According to the data in Table 4 and Figure 8, we can look at the comparison of the translation time of the three models. Among them, the neural network model takes 13.55 s, the cluster learning model takes 8.56 s, and the time required in this article is 5.58 s. According to the comparison of time, the neural network takes time The longest, the learning model is the second, and the time spent in this research is the shortest, indicating that the content of this research is practical.
Although we have conducted many experiments to test the translation model system, the experimental results are contingent and sudden and cannot well represent the search engines’ ability to retrieve legal provisions. Therefore, the experimental conclusions obtained are contingent and cannot think it is an authoritative conclusion.
4.2. Accuracy Analysis of Semantic Ordering
Figure 9 shows the experimental results of semantic sorting. It can be seen from Figure 8 that, except for the model in this paper, none of the other models can effectively optimize the semantics of English.

Table 5 shows the comparison of the average correctness of the three models. The results show that the machine translation selection permutation model is better than other models in terms of timeliness, an increase of nearly 4%, and can reach over 90%, which has obvious advantages. Figure 10 shows the average sequencing correctness rate of the three models.

According to the data from Figure 10, you can clearly see the comparison of the accuracy of the three translation models. The accuracy of the neural network model is 0.655, and the accuracy of the machine learning model is 0.786. This article explores that the accuracy of the translation model is as high as 0.854. The accuracy rate of the translation model studied in this article is far ahead, and the accuracy rate of the neural network model is the lowest. According to data comparison, the translation model studied in this article is desirable in terms of time-consumption and accuracy.
5. Conclusion
As an efficient language conversion tool, machine translation can perform equivalent conversion of different languages. It has great practical significance. The development of deep learning-related technologies has also improved machine translation methods and performance. Machine translation has undergone a development process from rule-based to statistics-based to neural network-based. Statistical machine translation replaces artificially formulated rules with a data-driven model to solve the problem of bottlenecks in acquiring translation knowledge. The end-to-end model structure of NMT and the use of neural networks have simplified the entire process of translation, solving problems such as the difficulty of designing original features and the use of nonlocal contextual information.

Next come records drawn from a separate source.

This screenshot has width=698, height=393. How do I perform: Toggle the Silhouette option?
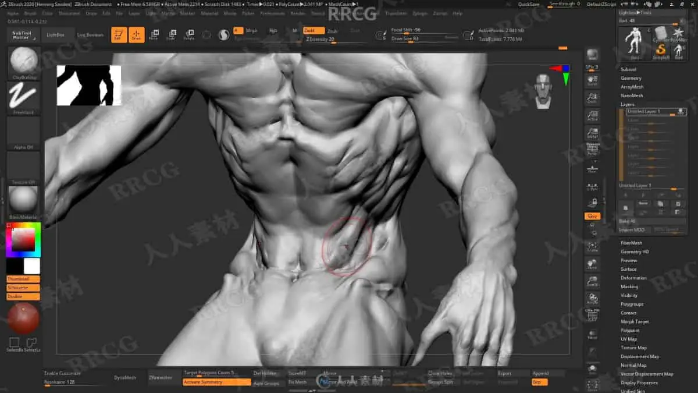click(23, 288)
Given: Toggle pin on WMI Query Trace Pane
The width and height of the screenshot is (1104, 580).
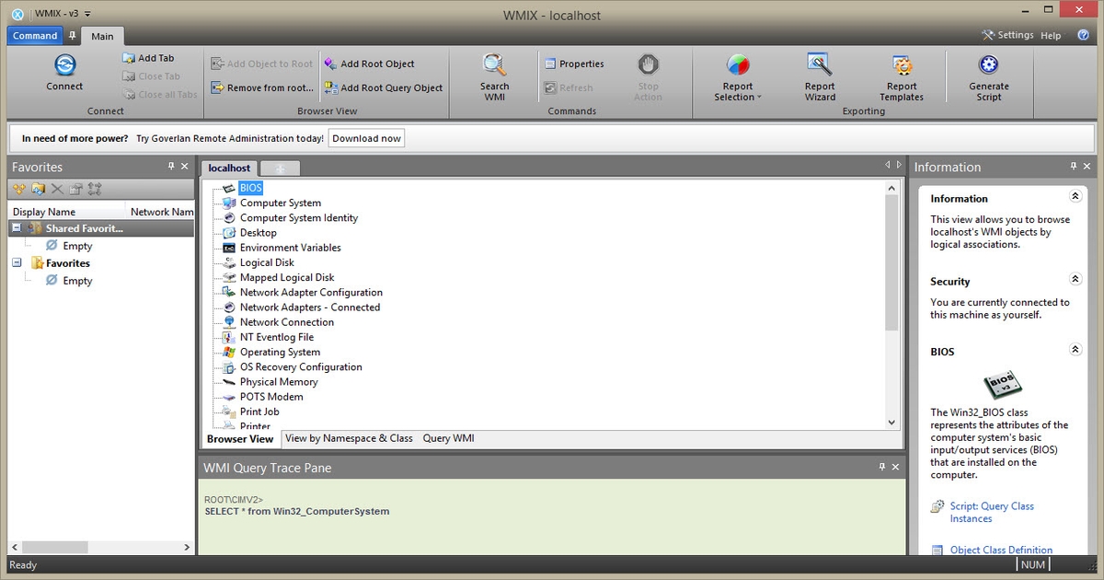Looking at the screenshot, I should [880, 468].
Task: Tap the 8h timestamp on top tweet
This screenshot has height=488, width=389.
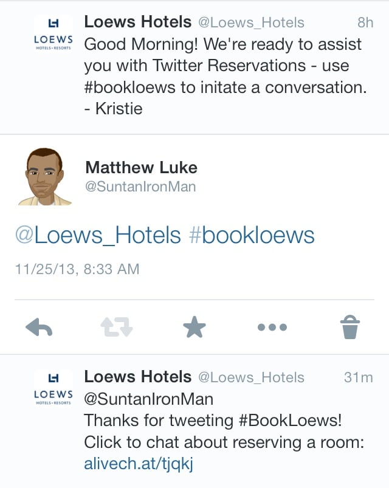Action: tap(365, 23)
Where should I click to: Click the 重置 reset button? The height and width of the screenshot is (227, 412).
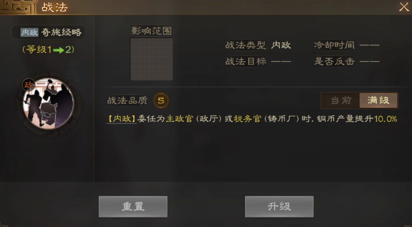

The main content of this paper is to address the current problems of English machine translation, and propose a fuzzy theory of English machine translation semantic ordering model. NMT is to build an end-to-end neural network model framework to cover the entire translation process, to achieve end-to-end machine translation. Neural networks are used to construct the encoder and decoder parts, respectively. Source and target language sequences: this paper adds the function of semantic ordering on the basis of NMT, which can further improve the accuracy of translation.
Finally, through comparative experiments with machine learning neural networks, it is found that using this model for English semantic ordering has better accuracy and time-consumption than the traditional English semantic ordering model, which has certain advantages. However, the relevant theories and techniques of fuzzy translation have not formed a systematic and complete research theory among experts and scholars. It appears to be too fragmented. It is still in the initial stage and requires in-depth exploration to solve the cost and time in practical applications and technology and other related issues.
Data Availability
No data were used to support this study.
Conflicts of Interest
The author declares no conflicts of interest.
Acknowledgments
This work was supported by the Research on the Construction of Medical University Portal Website Based on User Experience (no. 2019-LYZZHYB025).